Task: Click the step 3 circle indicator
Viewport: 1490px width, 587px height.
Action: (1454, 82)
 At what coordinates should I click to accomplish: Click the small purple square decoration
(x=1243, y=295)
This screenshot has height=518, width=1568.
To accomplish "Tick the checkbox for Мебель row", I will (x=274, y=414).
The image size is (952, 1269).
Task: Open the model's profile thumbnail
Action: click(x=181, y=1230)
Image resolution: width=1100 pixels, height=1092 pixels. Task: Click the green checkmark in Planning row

++++++++++++++++++++

Problem description
Each line from the top of the records down to the one with "This screenshot has height=518, width=1568." must be retyped exactly; include both ends and nothing else.

Solution to this task
Task: Click the step 3 circle indicator
Viewport: 1490px width, 587px height.
Action: (1454, 82)
 At what coordinates should I click to accomplish: Click the small purple square decoration
(x=1243, y=295)
This screenshot has height=518, width=1568.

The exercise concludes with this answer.